軽音部は現在、Blueloseの4人だけ。部室は、学校内で使える実質無料のスタジオだった。
「空斗?」
妃乃愛は空斗の顔を覗き込む。
空斗はいつになく真剣そうな顔をしている。
「昨日のライブ前以上に気ぃ張ってね?」
「ああ……。徹夜で曲作ってた」
「…珍しい。最近はずっと妃乃愛が曲作ってたのに」
「どうしても、曲が作りたかったんだよ」
「昨日のライブで火がついたのかな?」
「それにしても珍しい……」
「……。まあ、まずは聴いてくれよ」
空斗は携帯のアプリで作った音源を流す。
「お……凄……!」
「良いじゃん」
「うん。そんなに速いわけじゃないけど凄く良い!」
「叩いてみてもいいか?」
「待てって。最後まで聞いてから皆でやろう。ヒロはいないけど」
「了解だ」
4人でアプリの音源を聴き終える。
「歌詞は?」
「歌詞は、ほい」
「ありがと」
「どれどれ…」
3人はメモ帳アプリを見る。
「へぇ…」
「…このワードのチョイス……どういう意味なのかな」
「ねぇ、パート分けは?」
「…悪い、妃乃愛。ボーカルは俺1人だけでやらせてくれ」
「空斗だけで?」
「珍しい……」
「…この曲には、俺の……魂みたいなものを込めた。歌詞は全部、俺が叫びたくて書いた。だから…頼む」
「…分かった。徹夜で作ったんだもんね」
「ありがとう。……あ、ボーカルは俺1人でやるとは言ったけど、コーラスは頼むぞ」
「りょーかい」
「ちなみに曲名は?」
「ああ、曲名は───」
「───『名刀』」
「めいとう?」
「ああ。名刀だ」
「…なるほど。いいセンスだよ」
「…それで、俺は……明日にでもこの曲のデモを撮りたい」
「……!」
「……俺の音楽にかける全てを吐き出した曲だ。……これを超える曲はそう簡単に書けそうにないってくらい。それくらい本気なんだよ」
「分かった。どこまでも付き合うよ」
「本気でプロ目指すんだもんね」
「ああ。……絶対負けねぇよ。1発の弾丸なんかにはな」
───朝の高校にベースの音が低く響く。
ドラムとリズムを合わせ、ピアノ、ギターが重なり、メロディを作っていく。
──結衣。お前の言うことが間違ってるってことは多分無いんだろ。お前は真面目なやつだったから。良くも悪くもな。お前は校則もきちんと守るし、誰よりもルールに忠実だった。

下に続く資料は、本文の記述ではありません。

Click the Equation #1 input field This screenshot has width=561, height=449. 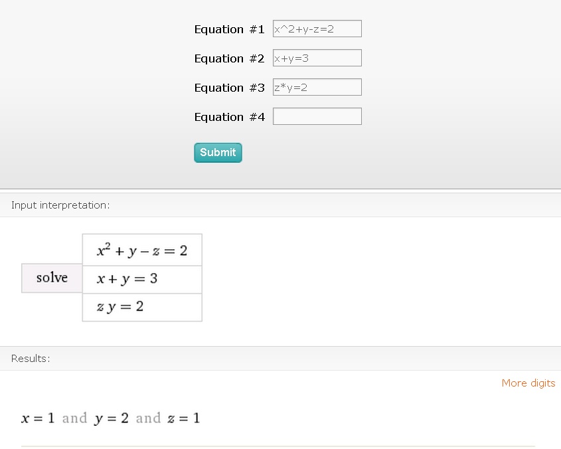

お前が変わっちまったんじゃない。多分、俺のせいだったのかもしれない。俺がロックバンドが好きで、お前にそれを教えてしまったがために、やる音楽がロックになってしまっていただけなのかもしれない。ありえないくらい歌は上手いし、ギターもすぐに上手くなった。けど、お前の性格的にロックは向いてなかったんだろ。『おりこーさん』なお前は、いつだって大人や世界の常識、暗黙の了解に従うのが賢い選択だと思ってるんだ。この狭い世の中で、“上手く立ち回る”ことがお前の得意技だった。それで成功してんだから……いや、それで、“失敗をしてない”んだから、尚更、な。でも俺は…俺たちは違う。そんなのは自分を殺してるのと同じだ。誰かに自由を縛られながら、金さえ稼げればいいなんて、そんな日本のサラリーマンみたいな考え方は嫌いだ。仕事行ってペコペコ頭下げて帰って寝てまた仕事に行くって、普通の人生を送るなんてつまらないから。誰にも従わず、本当に好きなことをやらせてくれよって。この時だけは自由でいるために音楽やってんだよ。それが心を動かして、誰かに届くならそれが1番いいんじゃねぇのかよ。音楽ってのは、1時の流行りなんかじゃない。そんな金のことしか考えられないものは長続きしないぞ。真逆の音楽で立ち向かってやる。お前が長い時間かけて、流行るように、バズるように、って、世間のことだけ考えて作った1発の銃弾と、俺がたった1晩のうちに全身全霊を込めて打って鍛えてきた一振の刀。どっちが『良い曲』か、思い知らせてやる!!!!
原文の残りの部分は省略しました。